OBJECTIVE. Reproduce, without alteration, the rows from the line containing "Describe the element" through the end of the rows. Omit the pictures from your answer.

══ RECORDS FOR THE TASK ══

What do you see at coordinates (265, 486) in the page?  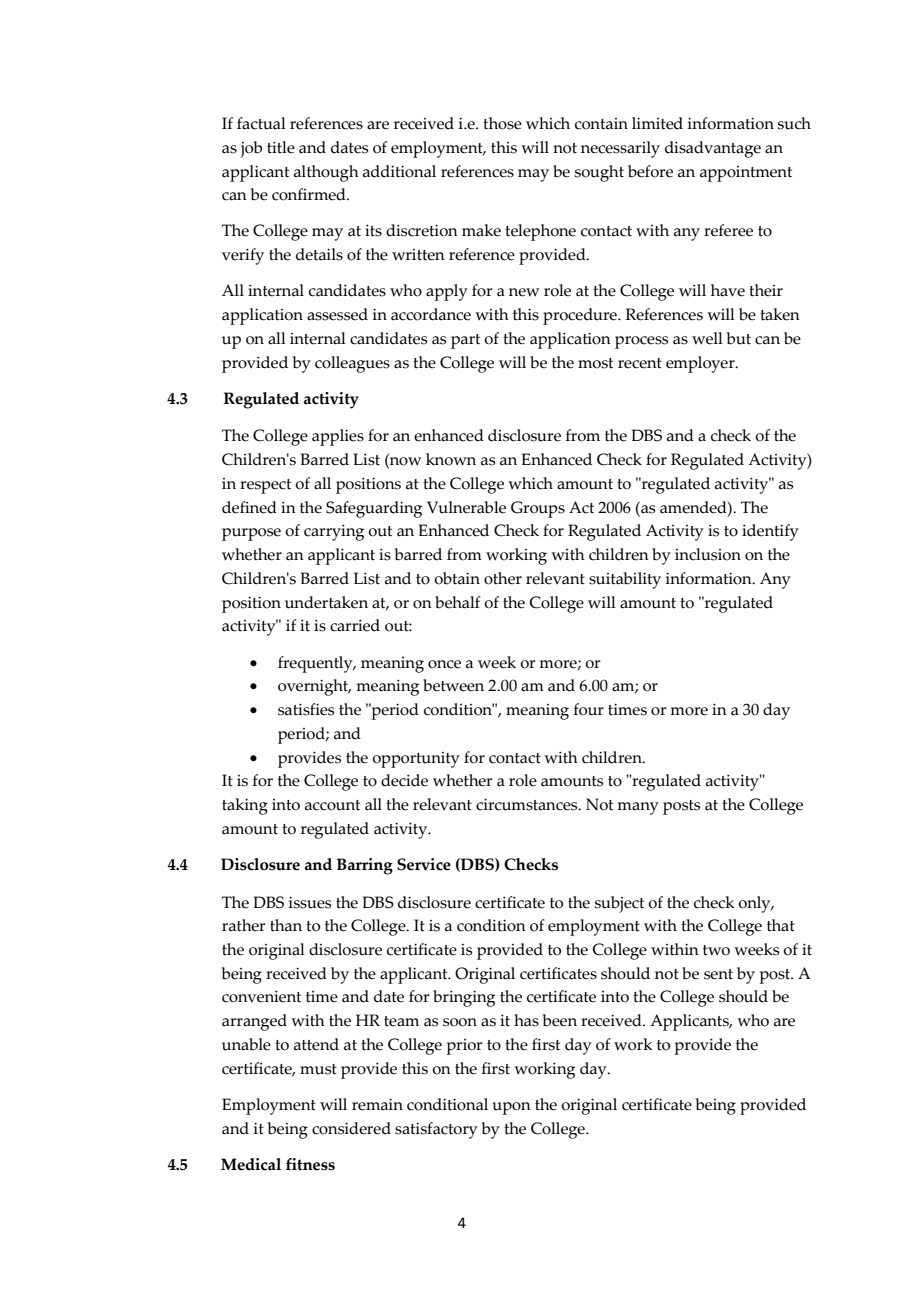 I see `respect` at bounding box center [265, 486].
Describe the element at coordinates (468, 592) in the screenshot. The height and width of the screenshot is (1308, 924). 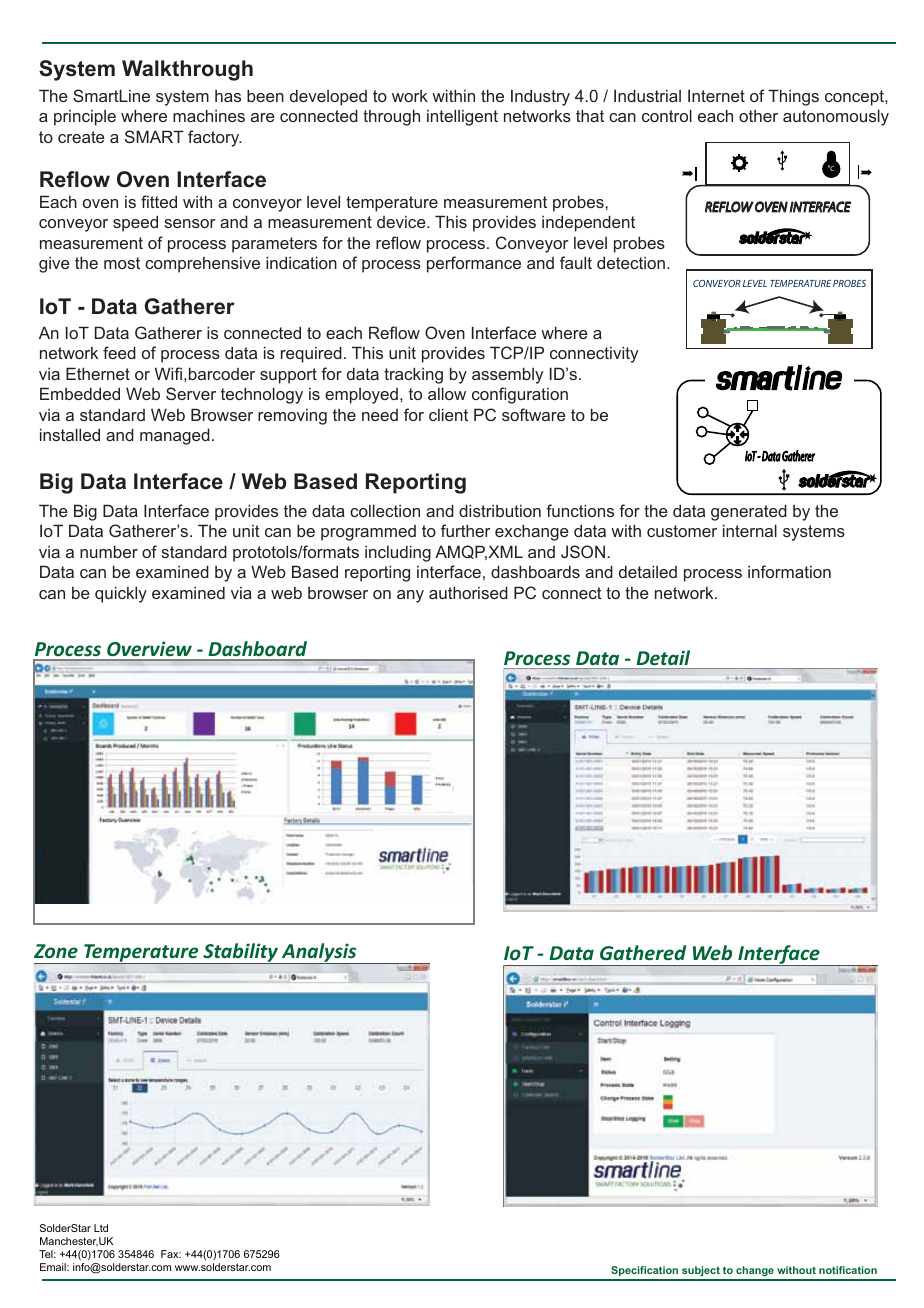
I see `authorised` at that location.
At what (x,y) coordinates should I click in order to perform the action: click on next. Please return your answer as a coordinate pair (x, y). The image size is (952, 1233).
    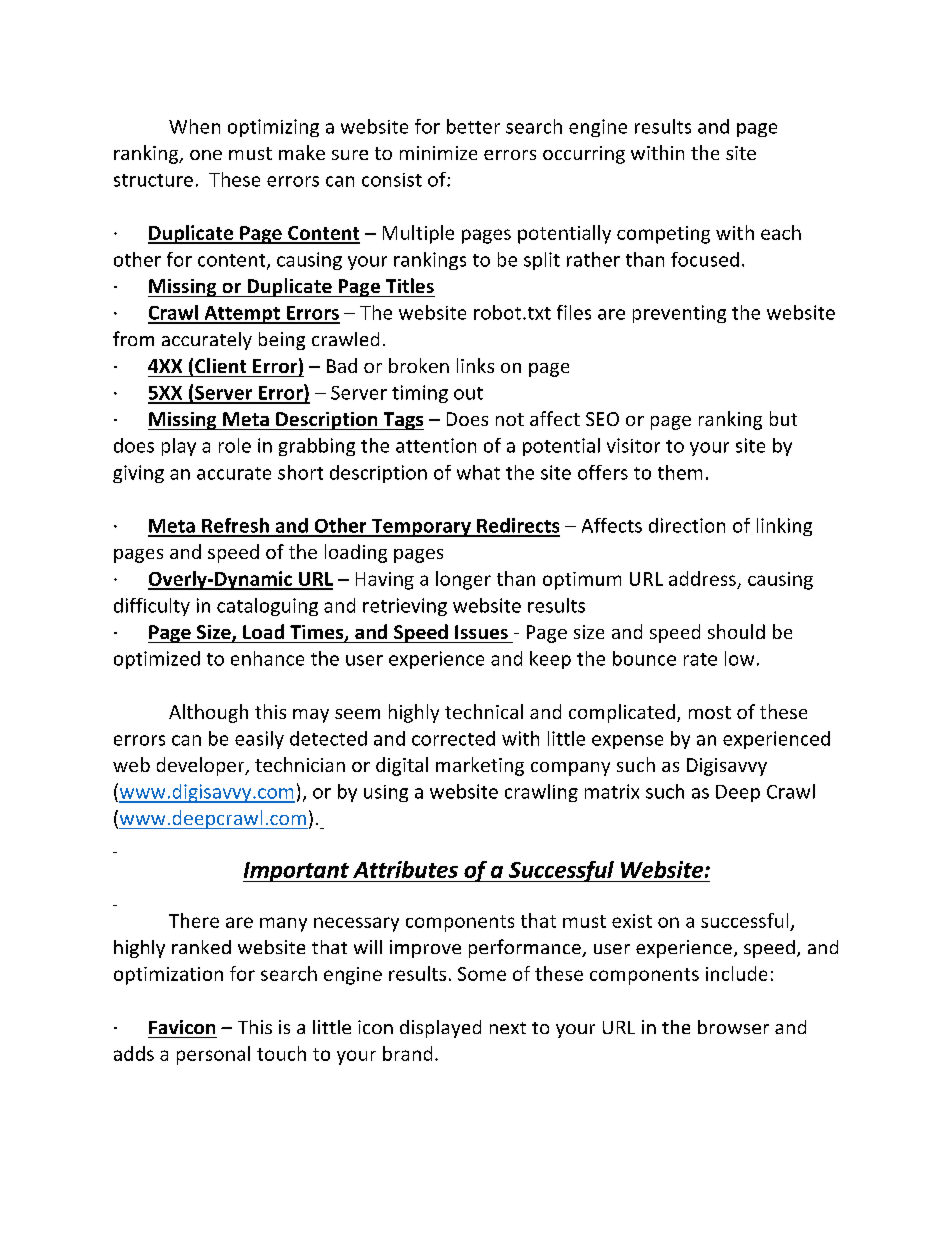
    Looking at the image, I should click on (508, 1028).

═══

OUTPUT BELOW.
Describe the element at coordinates (468, 592) in the screenshot. The height and width of the screenshot is (1308, 924). 
I see `authorised` at that location.
At what (x,y) coordinates should I click in order to perform the action: click on next. Please return your answer as a coordinate pair (x, y). The image size is (952, 1233).
    Looking at the image, I should click on (508, 1028).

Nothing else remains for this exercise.